Hanno creduto che l’euro – quasi come la caduta del Muro di Berlino – fosse la “Fine della Storia”. E invece era solo l’inizio, l’inizio di una nuova fase in cui tra i paesi europei cominciava la gara delle riforme: senza lo strumento del cambio solo chi fa le riforme necessarie a mantenere la competitività riesce a vincere sui mercati europei e mondiali. L’euro ha quindi finito per accrescere le differenze tra i paesi dell’Unione, tra quelli che stanno in piedi con le loro gambe perché hanno fatto le riforme e quelli che non ce la fanno perché non hanno adattato le loro istituzioni a una società invecchiata, ma globale. I primi crescono in modo equilibrato, gli altri no: spagnoli, irlandesi e greci sono cresciuti ma alimentando gravi squilibri, italiani e portoghesi non sono cresciuti affatto.
A far scoppiare la bomba è stata la crisi finanziaria del 2008-09. La crisi – o meglio le risposte alla crisi – hanno provocato un rapido peggioramento dei conti pubblici anche nei paesi rigoristi dal punto di vista fiscale, il che ha accresciuto l’attenzione dei contribuenti verso il “bang for the buck”, verso i ritorni e i costi sociali della spesa pubblica. Fino a che la spesa pubblica è inefficiente ma non provoca un insopportabile fardello fiscale, spiegare a un tedesco che occorre salvare un paese come la Grecia per consentire che l’unione monetaria continui a funzionare potrebbe non essere troppo difficile per un buon politico (Helmut Kohl riuscì a far digerire ai suoi concittadini un inverosimile cambio uno a uno tra il marco occidentale e quello orientale). Ma le cose si complicano quando il debito pubblico aumenta rapidamente (dal 65 per cento del Pil del 2007 all’84 per cento del 2011 in Germania). E così l’opinione pubblica tedesca ha cominciato a pensare seriamente all’ipotesi di sbarazzarsi dei “deficit sinner” – dei peccatori del deficit, a cominciare dai greci ma per arrivare forse agli italiani – come ci hanno fatto capire le dimissioni del banchiere centrale tedesco Jurgen Stark dal consiglio della Bce.
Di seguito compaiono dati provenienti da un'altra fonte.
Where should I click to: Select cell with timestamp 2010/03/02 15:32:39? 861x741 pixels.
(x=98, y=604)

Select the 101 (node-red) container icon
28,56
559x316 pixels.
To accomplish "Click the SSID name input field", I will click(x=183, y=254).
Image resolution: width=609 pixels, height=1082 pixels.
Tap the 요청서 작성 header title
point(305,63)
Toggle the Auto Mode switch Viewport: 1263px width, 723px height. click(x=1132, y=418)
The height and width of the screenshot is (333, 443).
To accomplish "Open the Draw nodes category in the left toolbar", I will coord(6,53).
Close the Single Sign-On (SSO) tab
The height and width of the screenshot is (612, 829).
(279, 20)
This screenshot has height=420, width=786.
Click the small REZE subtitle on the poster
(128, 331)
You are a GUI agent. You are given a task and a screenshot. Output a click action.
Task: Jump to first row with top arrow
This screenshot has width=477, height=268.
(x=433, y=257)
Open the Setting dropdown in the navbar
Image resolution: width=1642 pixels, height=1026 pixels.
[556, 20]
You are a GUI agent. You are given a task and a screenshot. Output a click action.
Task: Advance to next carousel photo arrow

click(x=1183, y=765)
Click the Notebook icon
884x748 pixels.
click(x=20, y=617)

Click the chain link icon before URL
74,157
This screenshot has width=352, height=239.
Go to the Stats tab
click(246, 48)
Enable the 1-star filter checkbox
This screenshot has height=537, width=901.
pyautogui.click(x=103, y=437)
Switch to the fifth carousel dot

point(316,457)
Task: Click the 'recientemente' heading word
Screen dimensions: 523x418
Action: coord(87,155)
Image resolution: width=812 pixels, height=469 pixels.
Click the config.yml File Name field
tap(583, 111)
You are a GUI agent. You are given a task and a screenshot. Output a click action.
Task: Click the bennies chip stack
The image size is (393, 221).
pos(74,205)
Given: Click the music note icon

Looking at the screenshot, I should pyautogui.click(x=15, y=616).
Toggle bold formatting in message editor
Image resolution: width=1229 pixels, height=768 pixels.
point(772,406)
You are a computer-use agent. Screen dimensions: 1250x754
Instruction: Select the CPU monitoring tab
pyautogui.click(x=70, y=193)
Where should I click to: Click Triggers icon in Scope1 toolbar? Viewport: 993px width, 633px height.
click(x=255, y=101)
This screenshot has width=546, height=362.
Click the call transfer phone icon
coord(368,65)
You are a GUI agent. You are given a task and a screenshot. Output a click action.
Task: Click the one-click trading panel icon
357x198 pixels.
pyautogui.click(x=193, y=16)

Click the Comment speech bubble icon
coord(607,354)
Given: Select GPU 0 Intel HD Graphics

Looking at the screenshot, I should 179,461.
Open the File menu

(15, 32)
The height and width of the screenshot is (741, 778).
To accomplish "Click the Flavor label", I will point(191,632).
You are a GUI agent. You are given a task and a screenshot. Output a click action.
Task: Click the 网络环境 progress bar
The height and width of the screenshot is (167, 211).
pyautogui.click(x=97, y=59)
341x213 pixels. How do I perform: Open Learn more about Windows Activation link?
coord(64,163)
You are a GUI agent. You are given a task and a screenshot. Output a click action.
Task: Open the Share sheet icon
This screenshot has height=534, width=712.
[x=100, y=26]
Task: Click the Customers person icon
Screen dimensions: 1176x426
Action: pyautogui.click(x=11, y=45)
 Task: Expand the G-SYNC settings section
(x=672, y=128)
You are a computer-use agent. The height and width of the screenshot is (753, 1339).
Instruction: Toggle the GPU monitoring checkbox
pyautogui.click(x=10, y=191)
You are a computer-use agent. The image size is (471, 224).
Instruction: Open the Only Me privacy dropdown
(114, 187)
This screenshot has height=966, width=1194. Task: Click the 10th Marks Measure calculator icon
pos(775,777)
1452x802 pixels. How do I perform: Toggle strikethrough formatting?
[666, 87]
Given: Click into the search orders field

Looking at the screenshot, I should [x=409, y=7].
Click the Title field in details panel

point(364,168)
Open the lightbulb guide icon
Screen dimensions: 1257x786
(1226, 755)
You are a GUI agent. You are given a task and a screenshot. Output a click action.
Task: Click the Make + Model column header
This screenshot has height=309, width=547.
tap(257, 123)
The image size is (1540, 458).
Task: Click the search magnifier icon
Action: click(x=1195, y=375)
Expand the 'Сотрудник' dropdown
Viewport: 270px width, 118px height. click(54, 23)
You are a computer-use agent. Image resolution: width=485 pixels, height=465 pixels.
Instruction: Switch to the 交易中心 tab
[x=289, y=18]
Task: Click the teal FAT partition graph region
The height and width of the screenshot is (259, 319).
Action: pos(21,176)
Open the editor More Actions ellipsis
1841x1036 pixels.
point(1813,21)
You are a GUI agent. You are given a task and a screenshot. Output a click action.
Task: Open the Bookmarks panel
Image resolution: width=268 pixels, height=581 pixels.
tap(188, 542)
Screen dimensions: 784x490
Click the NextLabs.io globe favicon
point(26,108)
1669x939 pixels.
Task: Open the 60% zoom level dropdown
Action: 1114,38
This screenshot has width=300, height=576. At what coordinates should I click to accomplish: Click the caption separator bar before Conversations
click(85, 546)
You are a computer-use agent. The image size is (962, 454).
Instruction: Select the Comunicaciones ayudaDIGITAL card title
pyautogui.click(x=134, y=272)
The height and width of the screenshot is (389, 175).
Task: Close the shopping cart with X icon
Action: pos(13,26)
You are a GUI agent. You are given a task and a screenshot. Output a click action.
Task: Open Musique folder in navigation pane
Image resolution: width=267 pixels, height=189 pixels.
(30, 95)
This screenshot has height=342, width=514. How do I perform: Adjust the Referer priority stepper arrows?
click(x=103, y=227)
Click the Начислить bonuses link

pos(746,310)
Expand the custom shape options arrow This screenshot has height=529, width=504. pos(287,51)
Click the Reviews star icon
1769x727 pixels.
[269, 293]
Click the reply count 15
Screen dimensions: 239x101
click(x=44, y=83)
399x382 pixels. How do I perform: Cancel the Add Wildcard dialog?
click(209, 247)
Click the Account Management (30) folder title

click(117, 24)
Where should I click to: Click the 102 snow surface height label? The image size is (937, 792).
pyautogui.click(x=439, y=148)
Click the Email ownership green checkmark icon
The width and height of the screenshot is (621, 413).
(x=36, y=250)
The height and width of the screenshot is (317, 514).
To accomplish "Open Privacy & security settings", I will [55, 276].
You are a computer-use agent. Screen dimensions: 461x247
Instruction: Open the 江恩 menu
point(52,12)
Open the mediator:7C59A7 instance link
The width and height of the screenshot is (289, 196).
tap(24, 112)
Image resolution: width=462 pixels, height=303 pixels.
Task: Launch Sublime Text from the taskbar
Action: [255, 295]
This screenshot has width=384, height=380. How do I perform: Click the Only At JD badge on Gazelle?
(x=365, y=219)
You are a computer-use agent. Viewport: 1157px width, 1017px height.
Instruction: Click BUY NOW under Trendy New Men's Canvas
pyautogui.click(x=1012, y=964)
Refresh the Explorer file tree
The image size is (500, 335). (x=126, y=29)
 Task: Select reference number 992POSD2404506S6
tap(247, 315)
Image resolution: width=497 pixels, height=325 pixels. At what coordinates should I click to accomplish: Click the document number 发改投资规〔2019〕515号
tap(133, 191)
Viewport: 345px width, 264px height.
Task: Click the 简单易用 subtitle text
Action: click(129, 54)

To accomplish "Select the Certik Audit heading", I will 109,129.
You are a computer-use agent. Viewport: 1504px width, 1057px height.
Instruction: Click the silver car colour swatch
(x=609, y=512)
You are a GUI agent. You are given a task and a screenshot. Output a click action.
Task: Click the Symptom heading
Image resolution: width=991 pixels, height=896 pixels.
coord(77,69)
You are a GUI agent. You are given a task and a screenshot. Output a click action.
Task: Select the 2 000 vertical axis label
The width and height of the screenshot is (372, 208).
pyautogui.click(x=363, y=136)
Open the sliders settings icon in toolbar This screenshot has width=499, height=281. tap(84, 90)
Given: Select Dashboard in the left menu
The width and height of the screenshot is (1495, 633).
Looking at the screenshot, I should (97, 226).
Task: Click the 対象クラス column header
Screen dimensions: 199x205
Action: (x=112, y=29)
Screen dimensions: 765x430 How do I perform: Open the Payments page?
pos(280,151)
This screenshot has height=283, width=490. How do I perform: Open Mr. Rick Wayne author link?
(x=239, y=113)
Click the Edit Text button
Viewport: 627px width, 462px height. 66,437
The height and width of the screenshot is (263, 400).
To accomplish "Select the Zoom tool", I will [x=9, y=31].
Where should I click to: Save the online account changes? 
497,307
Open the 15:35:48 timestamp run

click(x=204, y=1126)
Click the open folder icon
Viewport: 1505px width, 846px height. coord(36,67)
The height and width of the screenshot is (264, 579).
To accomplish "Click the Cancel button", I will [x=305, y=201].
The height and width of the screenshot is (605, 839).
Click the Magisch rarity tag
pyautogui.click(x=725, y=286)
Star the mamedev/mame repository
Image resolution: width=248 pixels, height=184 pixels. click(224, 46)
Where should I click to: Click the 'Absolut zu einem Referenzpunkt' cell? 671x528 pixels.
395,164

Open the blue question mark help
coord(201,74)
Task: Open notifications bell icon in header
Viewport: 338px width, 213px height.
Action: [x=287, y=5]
SALVARE LA GRECIA E RIFONDARE L’UNIONE
Il problema o la fortuna, a seconda dei punti di vista, è che l’euro è una strada a senso unico. Chi ha provato a fare i conti del costo del break up (lo hanno per ora fatto in modo un po’ sbrigativo tre economisti di Ubs) ha tirato fuori numeri da capogiro come 6-8 mila euro per ogni tedesco solo nel primo anno, il 15-20 per cento del Pil tedesco. Al di là dei numeri precisi, conta la logica del ragionamento: già nella fase di transizione verso la nuova situazione, si verificherebbero massicce fughe di capitale verso la Germania e gravi insolvenze nei paesi più deboli dell’area euro orfana della Germania, con un drammatico apprezzamento del neo-marco rispetto all’euro. Implicazioni più ovvie per i tedeschi? Almeno due: le aziende tedesche non esporterebbero più frigoriferi e automobili nel resto dell’Europa e nel mondo e le banche tedesche si troverebbero piene di titoli del debito denominati nella valuta sbagliata (l’euro). Se dunque fosse la Germania a lasciare l’euro, ogni cittadino tedesco si troverebbe a sborsare un sacco di soldi per ricapitalizzare il sistema bancario e per salvare la Miele e la Volkswagen.
Che cosa rimane ai tedeschi e all’Europa allora? Rimane una strada obbligata: quella di mettersi con pazienza e poco alla volta a rifondare “alla tedesca” il funzionamento dell’Unione Europea, non solo quella monetaria. Se riuscirà a ottenere da tutti i partecipanti all’Unione le riforme desiderate, a quel punto diventerà irrilevante la nazionalità di chi sarà a capo dell’Unione riformata e le resistenze dei contribuenti tedeschi potranno essere superate e la Costituzione tedesca opportunamente emendata. Ma è bene tenere a mente che tutto ciò non potrà avvenire prima di aver spento l’incendio, cioè avendo prima – subito – garantito un rinnovo di aiuti pluriennali che eviti alla Grecia la prosecuzione della strategia di lento suicidio economico a cui sta andando incontro nell’attuazione del suo programma di aggiustamento fiscale. Se non si salva la Grecia oggi, non ci sarà nessun trattato europeo da riscrivere domani. (Source)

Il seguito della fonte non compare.